El Cigala a trouvé le bon filon. Pour lui, pas de relégation dans un poligono (banlieue espagnole façon cité) quelconque à traficoter avec les copains, mais costume en alpaga, chaussures miroir aux alouettes à bout pointu, gourmette et montre bling bling, belle gueule estampillée « gitan » et voix un peu « rancia », juste un peu pour faire la blague. Devant ce stéréotype, propre sur lui, mais un tantinet louche quand même, tout le monde tombe dans le panneau. On peut lire ici et là Diego, le roi du flamenco. Pauvre flamenco. On le met vraiment à toutes les sauces. Le tour de chant peut durer 1 heure ¾, il ne sort pas trop fatigué de scène.
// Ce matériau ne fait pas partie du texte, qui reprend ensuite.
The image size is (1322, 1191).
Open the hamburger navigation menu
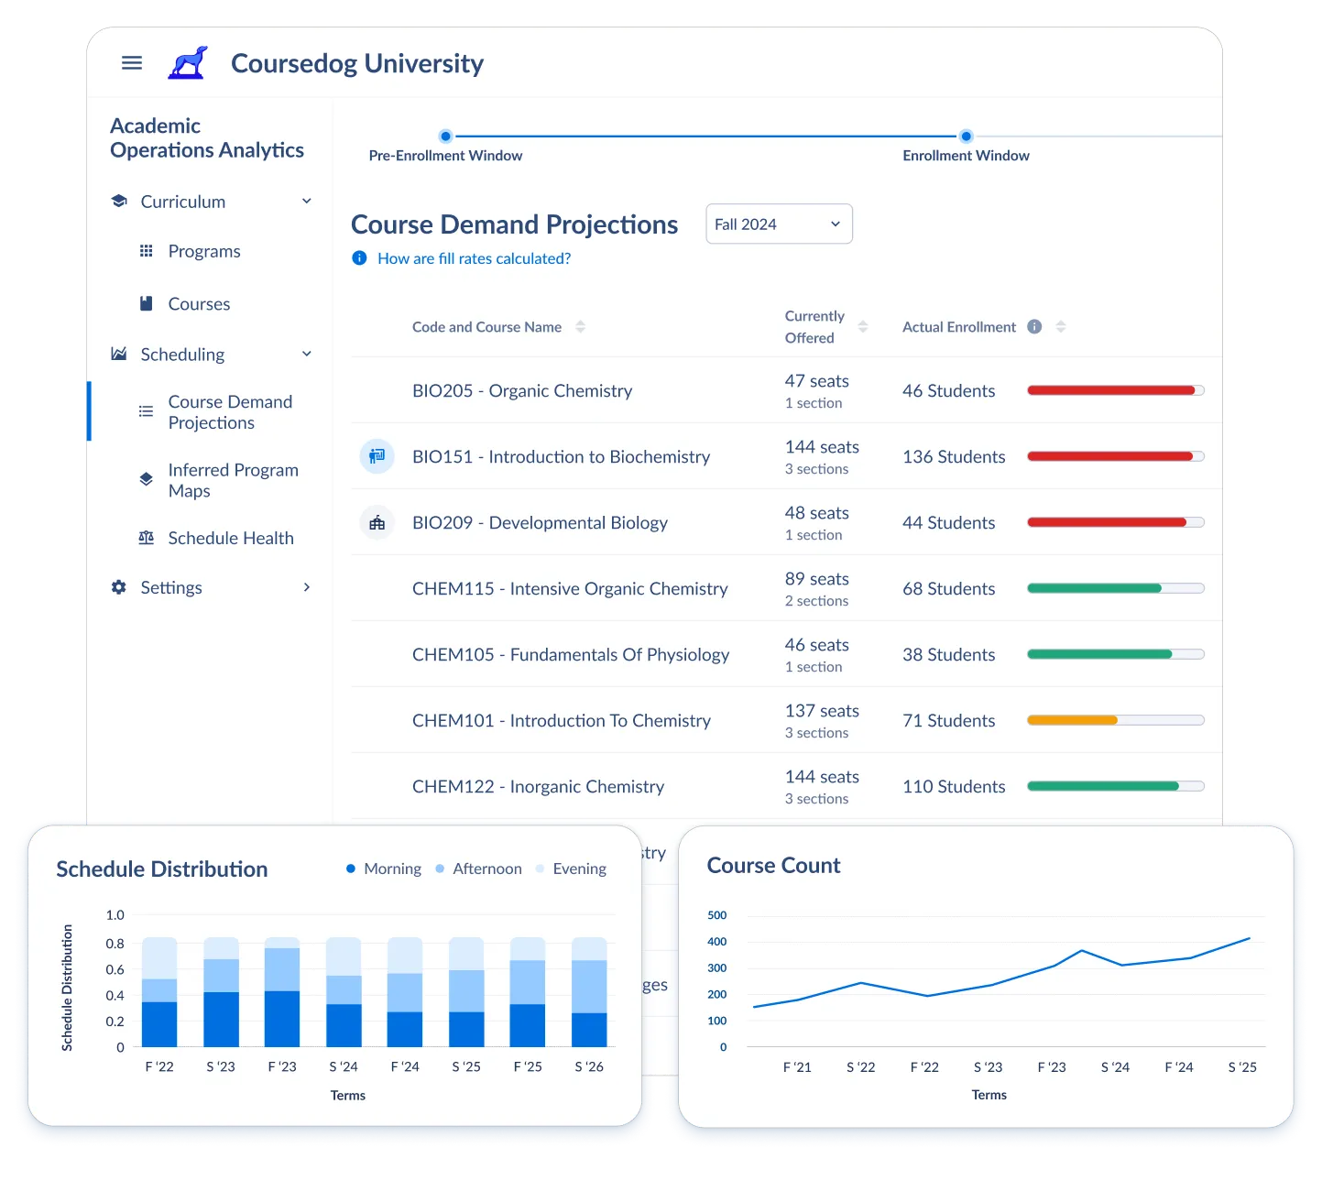(x=132, y=62)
Il reste à la superficie des choses, et il est à côté de tout. Son tour de chant est un pot-pourri de musiques dites latines. Mais en fait, il manque de l'essentiel pour la musique latino-américaine, c'est-à-dire de la sensualité. Le seul vrai moment intense est le dernier morceau, cubain à 100 %, où ils présentent ses musiciens au cours de ce qui semble être une grande improvisation. Arrive un vieux trompettiste cubain qui passe de la trompette bouchée à la trompette tout court et qui apporte cette allégresse intimement liée à la tristesse que véhicule cette musique. On vit et on meurt dans la misère, mais jusqu'à la fin on danse, on fume et on boit, et l'on passe du rire aux larmes, avec un grand sens de la tragicomédie.

 

Le début du concert se déroule dans des vapeurs méphitiques qui évoquent, sans doute, ces vieux cabarets de La Havane où l'on fumait des barreaux de chaise et vidait cul sec des verres de rhum, en admirant les beautés ravageuses à la voix rauque qui chantaient de manière inimitable le boléro. Mais nous sommes à Paris, les fesses piquées sur un fauteuil inconfortable. On ne fume pas, on ne boit pas et on écoute. Et on s'emmerde ferme. Quand il s'attaque au flamenco (buleria et tango), on comprend pourquoi il a cherché à faire autre chose. Il a la manière, mais il n'a pas l'art. Le chant flamenco n'est pas dans l'exhibition, il est dans l'intériorité. Il nécessite une utilisation très particulière de son corps, puisqu'on chante assis. Lui a une fesse posée sur un tabouret de bar, il se tripote l'oreille tout le temps pour s'assurer que le retour qu'il a dans la trompe d'Eustache ne se fait pas la malle. A vouloir toucher à tout, on se plante. Faire un concert sur un patchwork musical, flamenco, copla, bolero, populaire cubain, c'est peut-être trop pour un seul homme. C'est la première fois, que je voyais le « roi » du jour. Et je pense que c'est la dernière (Et non, puisque Rocio Marquez fait la première partie de cette soirée des Suds d'Arles et j'y serai).

 

En première partie, un jeune danseur que précède une réputation flatteuse, Jose Maya. Le début est un peu difficile pour la spectatrice que je suis. Le costard satin rouge doublé de noir est une offense au goût. Jose Maya danse avec beaucoup de technicité et de vélocité, mais a du mal à intérioriser sa danse. Le tiento tango d'ouverture laisse perplexe : « Un coup j'enlève ma veste, mais pas complètement quand même. Je joue de l'épaule, j'accompagne le tout d'un joli mouvement de jambes à la Mickhaël Jackson, hop un balancement du bassin et une pirouette pour parachever le tout. » La solea qui suit a plus de gueule, il y a plus d'intensité, de sérieux. Si l'on excepte le cajon, omniprésent, l'accompagnement musical est très décent. Jose Maya a fait le choix de deux chanteurs, l'un payo à la voix claire et puissante, l'autre gitan, à la voix rauque. Et les guitaristes, d'un très bon niveau, venaient tous de Madrid.

 

En cerise sur le gâteau, deux duettistes idiots faisaient assaut de bons mots afin de présenter les artistes vedettes, avec superlatifs ronflants à la clé. Mais les artistes faire-valoir n'ont pas eu cette chance. Cigala a rattrapé le coup et présenté ses musiciens. On peut imaginer que le budget devait être serré, aussi les organisateurs n'ont pas jugé utile de diffuser un petit programme de présentation de tous les musiciens. Au prix où étaient les places, cela n'aurait pas été déplacé et aurait éclairé la lanterne des gens curieux.

 

En conclusion, je renvoie tous ceux qui souhaitent approfondir leur connaissance du bolero au disque que Mayte Martin a enregistré avec Tete Montoliu au piano en 1996. C'est autre chose.

Dernière information, le dernier disque de El Cigala est consacré au tango argentin. Son concert d'Arles y gagnera peut être une certaine unité.